Lack of trace elements can lead to serious health issues

Lack of trace elements can lead to serious health issues
 

Sweating is inevitable is summer time. We move more, work out and exercise. However, sweating means that you can lose many vital trace elements. Because of that, you may feel muscle pain, cramping, fatigue and lack of strength. If you don’t pay attention to the increased amount of cramping because of the lack of magnesium (Mg), you may have serious heart problems, which can even stop if you also lack potassium (K).

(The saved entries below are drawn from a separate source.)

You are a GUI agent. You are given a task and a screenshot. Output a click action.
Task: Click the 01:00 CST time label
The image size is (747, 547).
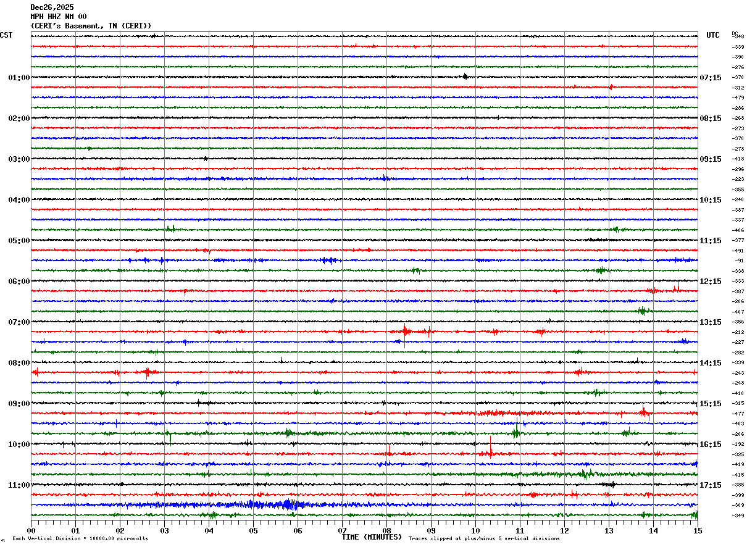(19, 78)
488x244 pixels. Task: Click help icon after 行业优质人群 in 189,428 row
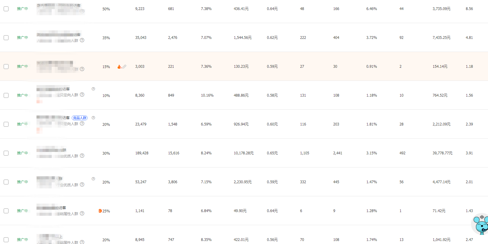82,156
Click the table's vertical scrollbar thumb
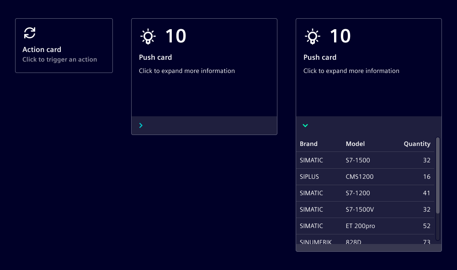The height and width of the screenshot is (270, 457). (438, 176)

Trace elements that are important for your heart

Potassium and magnesium deficiency is extremely dangerous for your heart. Potassium and magnesium are vital to us. If we lack potassium, we can easily develop abnormal heart rhythm. Magnesium deficiency is also dangerous for the heart and blood vessels. It can lead to heart rhythm disorders or arterial hypertension, so it is necessary to ensure that you do not lack there trace elements. Adequate levels of potassium in the blood not only protect against heart rhythm disorders that afflicts even very young people, but also it prevents high blood pressure, osteoporosis and diabetes.

Magnesium is necessary for good nervous, endocrine, pulmonary and muscular, so the first sign of a lack of this trace element is muscle twitching or convulsions that are more frequent in summer time when we sweat more. A lack of magnesium can even lead to digestive tract and oncological illnesses. People who lack magnesium complain about fatigue, sleepiness and various emotional disorders.

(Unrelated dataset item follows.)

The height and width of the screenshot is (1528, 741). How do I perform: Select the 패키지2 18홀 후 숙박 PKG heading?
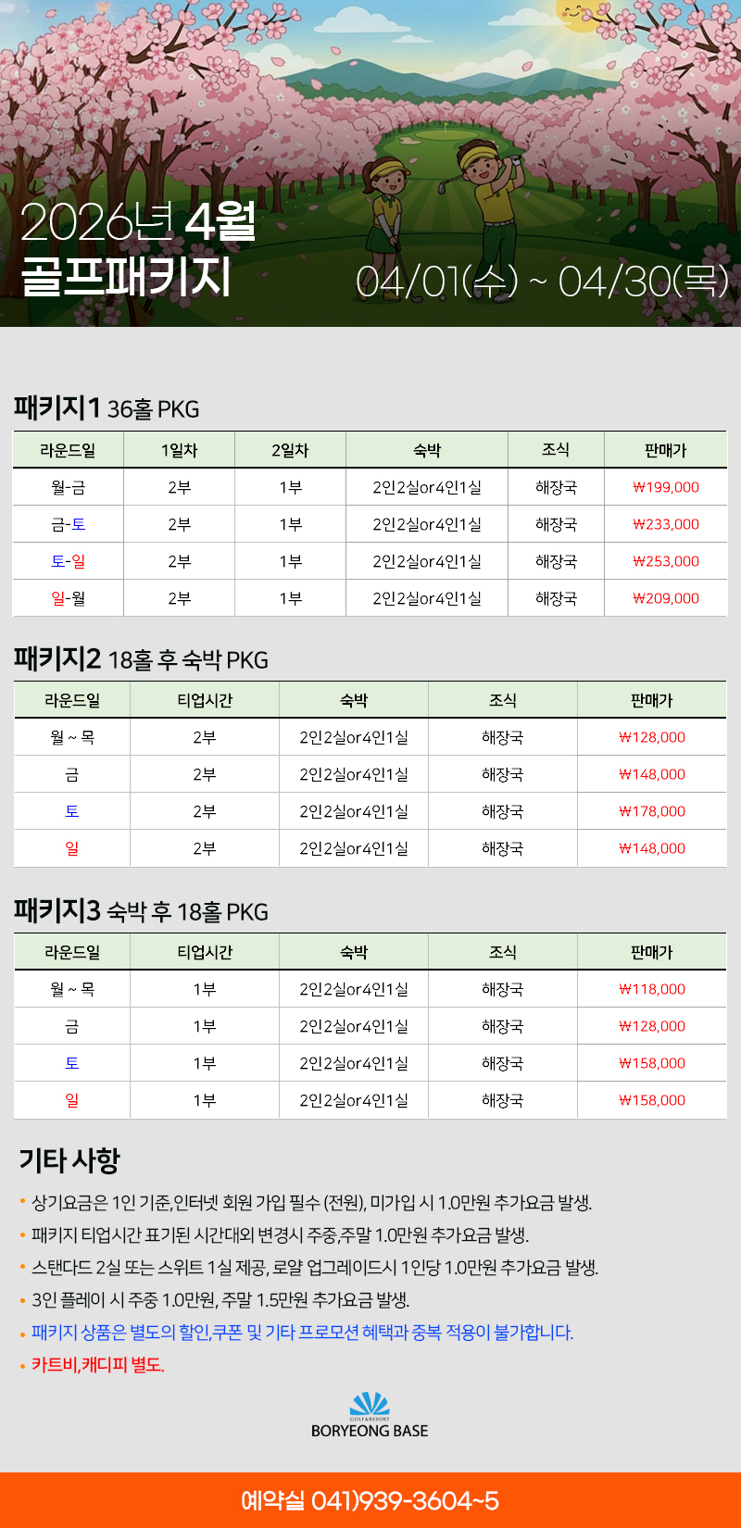(141, 659)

What should you eat if you lack potassium and magnesium?

Balancing your diet is extremely important to get enough of potassium and magnesium. Wheat bran and whole grain products are rich in magnesium. Almonds, cashew nuts are good sources of magnesium, as well as green leafy vegetables, legumes, dried fruits, animal protein and seafood. Potassium can be found in fruits (especially in bananas) and vegetables (especially in beans, peas, leafy vegetables, carrots, potatoes), nuts, wheat and other plant-based foods.